→ **EXERCISE DATA**
○ ○ ○ ○

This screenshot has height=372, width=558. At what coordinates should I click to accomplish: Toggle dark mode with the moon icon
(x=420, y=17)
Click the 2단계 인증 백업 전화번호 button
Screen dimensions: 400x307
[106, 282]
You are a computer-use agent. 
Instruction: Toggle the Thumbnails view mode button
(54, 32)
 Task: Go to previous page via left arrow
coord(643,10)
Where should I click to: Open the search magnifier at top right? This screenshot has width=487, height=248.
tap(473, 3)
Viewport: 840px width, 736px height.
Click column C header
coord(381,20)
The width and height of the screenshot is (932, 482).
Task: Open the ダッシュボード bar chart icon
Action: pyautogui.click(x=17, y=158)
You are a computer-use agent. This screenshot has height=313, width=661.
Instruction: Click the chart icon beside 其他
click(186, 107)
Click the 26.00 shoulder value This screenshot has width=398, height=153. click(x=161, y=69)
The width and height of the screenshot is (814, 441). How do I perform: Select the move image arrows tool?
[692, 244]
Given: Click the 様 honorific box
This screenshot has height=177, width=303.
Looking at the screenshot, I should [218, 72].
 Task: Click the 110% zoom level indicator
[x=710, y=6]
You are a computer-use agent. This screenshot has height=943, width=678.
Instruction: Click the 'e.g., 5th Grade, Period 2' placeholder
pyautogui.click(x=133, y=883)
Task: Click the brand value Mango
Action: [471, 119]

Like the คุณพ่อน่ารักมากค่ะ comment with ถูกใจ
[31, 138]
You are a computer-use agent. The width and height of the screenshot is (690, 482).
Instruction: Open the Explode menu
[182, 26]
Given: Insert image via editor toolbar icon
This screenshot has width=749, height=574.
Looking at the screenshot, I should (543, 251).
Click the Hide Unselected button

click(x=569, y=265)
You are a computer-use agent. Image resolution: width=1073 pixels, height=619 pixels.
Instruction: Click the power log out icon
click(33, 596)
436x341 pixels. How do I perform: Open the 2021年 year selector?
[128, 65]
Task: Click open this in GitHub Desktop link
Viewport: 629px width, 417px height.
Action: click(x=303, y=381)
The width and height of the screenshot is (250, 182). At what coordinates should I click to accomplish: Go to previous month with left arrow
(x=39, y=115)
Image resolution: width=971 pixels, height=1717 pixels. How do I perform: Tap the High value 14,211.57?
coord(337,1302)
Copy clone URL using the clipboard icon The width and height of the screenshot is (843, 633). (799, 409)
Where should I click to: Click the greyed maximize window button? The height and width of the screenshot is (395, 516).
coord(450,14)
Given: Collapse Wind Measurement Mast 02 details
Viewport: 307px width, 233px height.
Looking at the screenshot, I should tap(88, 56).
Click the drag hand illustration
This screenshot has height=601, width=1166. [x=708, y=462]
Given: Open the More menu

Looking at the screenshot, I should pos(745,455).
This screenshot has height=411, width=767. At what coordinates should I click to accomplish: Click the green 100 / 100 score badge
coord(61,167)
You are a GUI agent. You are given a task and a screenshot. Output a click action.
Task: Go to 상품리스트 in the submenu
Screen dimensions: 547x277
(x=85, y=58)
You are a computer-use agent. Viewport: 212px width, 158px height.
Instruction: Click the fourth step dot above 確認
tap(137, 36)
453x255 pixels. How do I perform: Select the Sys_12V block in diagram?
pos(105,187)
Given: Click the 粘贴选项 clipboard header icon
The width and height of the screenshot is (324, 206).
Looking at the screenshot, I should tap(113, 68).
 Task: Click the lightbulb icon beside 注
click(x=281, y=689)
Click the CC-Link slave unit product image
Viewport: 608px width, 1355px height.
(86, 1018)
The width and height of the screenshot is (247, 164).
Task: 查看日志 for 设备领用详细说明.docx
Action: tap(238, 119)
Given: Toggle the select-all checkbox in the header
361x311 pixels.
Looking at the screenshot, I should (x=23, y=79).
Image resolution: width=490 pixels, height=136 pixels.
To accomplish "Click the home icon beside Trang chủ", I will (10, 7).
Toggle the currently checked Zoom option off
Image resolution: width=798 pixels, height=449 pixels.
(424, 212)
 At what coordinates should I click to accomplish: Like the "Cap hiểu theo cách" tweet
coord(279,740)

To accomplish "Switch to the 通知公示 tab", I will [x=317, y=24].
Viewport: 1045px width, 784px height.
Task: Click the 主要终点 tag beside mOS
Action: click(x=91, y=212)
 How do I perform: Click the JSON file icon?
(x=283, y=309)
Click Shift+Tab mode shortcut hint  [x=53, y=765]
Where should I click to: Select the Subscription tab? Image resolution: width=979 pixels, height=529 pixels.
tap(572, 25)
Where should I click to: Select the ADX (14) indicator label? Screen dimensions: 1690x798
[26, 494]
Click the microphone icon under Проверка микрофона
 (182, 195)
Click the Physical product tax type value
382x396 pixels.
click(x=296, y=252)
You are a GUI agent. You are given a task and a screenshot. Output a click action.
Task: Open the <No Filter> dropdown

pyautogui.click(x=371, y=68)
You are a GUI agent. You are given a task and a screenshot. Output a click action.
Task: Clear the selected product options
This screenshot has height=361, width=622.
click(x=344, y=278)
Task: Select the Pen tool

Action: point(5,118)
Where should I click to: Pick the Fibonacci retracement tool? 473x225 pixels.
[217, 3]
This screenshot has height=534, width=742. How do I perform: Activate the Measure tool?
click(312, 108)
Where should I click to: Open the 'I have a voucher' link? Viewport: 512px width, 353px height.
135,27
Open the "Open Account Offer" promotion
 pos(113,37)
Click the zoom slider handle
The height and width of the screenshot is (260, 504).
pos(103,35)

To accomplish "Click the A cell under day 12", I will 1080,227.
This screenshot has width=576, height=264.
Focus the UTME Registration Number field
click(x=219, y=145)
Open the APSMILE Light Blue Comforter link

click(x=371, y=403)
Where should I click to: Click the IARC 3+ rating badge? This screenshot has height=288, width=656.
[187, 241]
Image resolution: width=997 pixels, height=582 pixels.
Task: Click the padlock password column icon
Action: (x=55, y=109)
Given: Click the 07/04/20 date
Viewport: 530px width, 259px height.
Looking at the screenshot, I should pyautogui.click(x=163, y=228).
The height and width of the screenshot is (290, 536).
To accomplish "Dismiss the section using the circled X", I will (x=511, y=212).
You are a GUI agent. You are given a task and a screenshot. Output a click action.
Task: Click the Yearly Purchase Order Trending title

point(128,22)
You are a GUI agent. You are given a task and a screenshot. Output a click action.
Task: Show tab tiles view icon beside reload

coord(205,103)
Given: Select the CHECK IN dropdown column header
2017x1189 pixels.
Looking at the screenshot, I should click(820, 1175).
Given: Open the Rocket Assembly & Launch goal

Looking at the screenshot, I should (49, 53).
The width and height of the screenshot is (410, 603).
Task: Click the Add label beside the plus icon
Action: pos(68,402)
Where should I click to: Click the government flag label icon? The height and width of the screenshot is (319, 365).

○ ○ ○ ○

→ **PROBLEM STATEMENT**
Write the entries out once more, exactly as they were given.

→ **ANSWER SECTION**
This screenshot has height=372, width=558. At what coordinates should I click to accomplish: Toggle dark mode with the moon icon
(x=420, y=17)
Click the 2단계 인증 백업 전화번호 button
Screen dimensions: 400x307
[106, 282]
You are a computer-use agent. 
Instruction: Toggle the Thumbnails view mode button
(54, 32)
 Task: Go to previous page via left arrow
coord(643,10)
Where should I click to: Open the search magnifier at top right? This screenshot has width=487, height=248.
tap(473, 3)
Viewport: 840px width, 736px height.
Click column C header
coord(381,20)
The width and height of the screenshot is (932, 482).
Task: Open the ダッシュボード bar chart icon
Action: pyautogui.click(x=17, y=158)
You are a computer-use agent. This screenshot has height=313, width=661.
Instruction: Click the chart icon beside 其他
click(186, 107)
Click the 26.00 shoulder value This screenshot has width=398, height=153. click(x=161, y=69)
The width and height of the screenshot is (814, 441). How do I perform: Select the move image arrows tool?
[692, 244]
Given: Click the 様 honorific box
This screenshot has height=177, width=303.
Looking at the screenshot, I should [218, 72].
 Task: Click the 110% zoom level indicator
[x=710, y=6]
You are a computer-use agent. This screenshot has height=943, width=678.
Instruction: Click the 'e.g., 5th Grade, Period 2' placeholder
pyautogui.click(x=133, y=883)
Task: Click the brand value Mango
Action: [471, 119]

Like the คุณพ่อน่ารักมากค่ะ comment with ถูกใจ
[31, 138]
You are a computer-use agent. The width and height of the screenshot is (690, 482).
Instruction: Open the Explode menu
[182, 26]
Given: Insert image via editor toolbar icon
This screenshot has width=749, height=574.
Looking at the screenshot, I should (543, 251).
Click the Hide Unselected button

click(x=569, y=265)
You are a computer-use agent. Image resolution: width=1073 pixels, height=619 pixels.
Instruction: Click the power log out icon
click(33, 596)
436x341 pixels. How do I perform: Open the 2021年 year selector?
[128, 65]
Task: Click open this in GitHub Desktop link
Viewport: 629px width, 417px height.
Action: click(x=303, y=381)
The width and height of the screenshot is (250, 182). At what coordinates should I click to accomplish: Go to previous month with left arrow
(x=39, y=115)
Image resolution: width=971 pixels, height=1717 pixels. How do I perform: Tap the High value 14,211.57?
coord(337,1302)
Copy clone URL using the clipboard icon The width and height of the screenshot is (843, 633). (799, 409)
Where should I click to: Click the greyed maximize window button? The height and width of the screenshot is (395, 516).
coord(450,14)
Given: Collapse Wind Measurement Mast 02 details
Viewport: 307px width, 233px height.
Looking at the screenshot, I should tap(88, 56).
Click the drag hand illustration
This screenshot has height=601, width=1166. [x=708, y=462]
Given: Open the More menu

Looking at the screenshot, I should pos(745,455).
This screenshot has height=411, width=767. At what coordinates should I click to accomplish: Click the green 100 / 100 score badge
coord(61,167)
You are a GUI agent. You are given a task and a screenshot. Output a click action.
Task: Go to 상품리스트 in the submenu
Screen dimensions: 547x277
(x=85, y=58)
You are a computer-use agent. Viewport: 212px width, 158px height.
Instruction: Click the fourth step dot above 確認
tap(137, 36)
453x255 pixels. How do I perform: Select the Sys_12V block in diagram?
pos(105,187)
Given: Click the 粘贴选项 clipboard header icon
The width and height of the screenshot is (324, 206).
Looking at the screenshot, I should tap(113, 68).
 Task: Click the lightbulb icon beside 注
click(x=281, y=689)
Click the CC-Link slave unit product image
Viewport: 608px width, 1355px height.
(86, 1018)
The width and height of the screenshot is (247, 164).
Task: 查看日志 for 设备领用详细说明.docx
Action: tap(238, 119)
Given: Toggle the select-all checkbox in the header
361x311 pixels.
Looking at the screenshot, I should (x=23, y=79).
Image resolution: width=490 pixels, height=136 pixels.
To accomplish "Click the home icon beside Trang chủ", I will (10, 7).
Toggle the currently checked Zoom option off
Image resolution: width=798 pixels, height=449 pixels.
(424, 212)
 At what coordinates should I click to accomplish: Like the "Cap hiểu theo cách" tweet
coord(279,740)

To accomplish "Switch to the 通知公示 tab", I will [x=317, y=24].
Viewport: 1045px width, 784px height.
Task: Click the 主要终点 tag beside mOS
Action: click(x=91, y=212)
 How do I perform: Click the JSON file icon?
(x=283, y=309)
Click Shift+Tab mode shortcut hint  [x=53, y=765]
Where should I click to: Select the Subscription tab? Image resolution: width=979 pixels, height=529 pixels.
tap(572, 25)
Where should I click to: Select the ADX (14) indicator label? Screen dimensions: 1690x798
[26, 494]
Click the microphone icon under Проверка микрофона
 (182, 195)
Click the Physical product tax type value
382x396 pixels.
click(x=296, y=252)
You are a GUI agent. You are given a task and a screenshot. Output a click action.
Task: Open the <No Filter> dropdown

pyautogui.click(x=371, y=68)
You are a GUI agent. You are given a task and a screenshot. Output a click action.
Task: Clear the selected product options
This screenshot has height=361, width=622.
click(x=344, y=278)
Task: Select the Pen tool

Action: point(5,118)
Where should I click to: Pick the Fibonacci retracement tool? 473x225 pixels.
[217, 3]
This screenshot has height=534, width=742. How do I perform: Activate the Measure tool?
click(312, 108)
Where should I click to: Open the 'I have a voucher' link? Viewport: 512px width, 353px height.
135,27
Open the "Open Account Offer" promotion
 pos(113,37)
Click the zoom slider handle
The height and width of the screenshot is (260, 504).
pos(103,35)

To accomplish "Click the A cell under day 12", I will 1080,227.
This screenshot has width=576, height=264.
Focus the UTME Registration Number field
click(x=219, y=145)
Open the APSMILE Light Blue Comforter link

click(x=371, y=403)
Where should I click to: Click the IARC 3+ rating badge? This screenshot has height=288, width=656.
[187, 241]
Image resolution: width=997 pixels, height=582 pixels.
Task: Click the padlock password column icon
Action: (x=55, y=109)
Given: Click the 07/04/20 date
Viewport: 530px width, 259px height.
Looking at the screenshot, I should pyautogui.click(x=163, y=228).
The height and width of the screenshot is (290, 536).
To accomplish "Dismiss the section using the circled X", I will (x=511, y=212).
You are a GUI agent. You are given a task and a screenshot. Output a click action.
Task: Click the Yearly Purchase Order Trending title

point(128,22)
You are a GUI agent. You are given a task and a screenshot. Output a click action.
Task: Show tab tiles view icon beside reload

coord(205,103)
Given: Select the CHECK IN dropdown column header
2017x1189 pixels.
Looking at the screenshot, I should click(820, 1175).
Given: Open the Rocket Assembly & Launch goal

Looking at the screenshot, I should (49, 53).
The width and height of the screenshot is (410, 603).
Task: Click the Add label beside the plus icon
Action: pos(68,402)
Where should I click to: Click the government flag label icon? The height and width of the screenshot is (319, 365).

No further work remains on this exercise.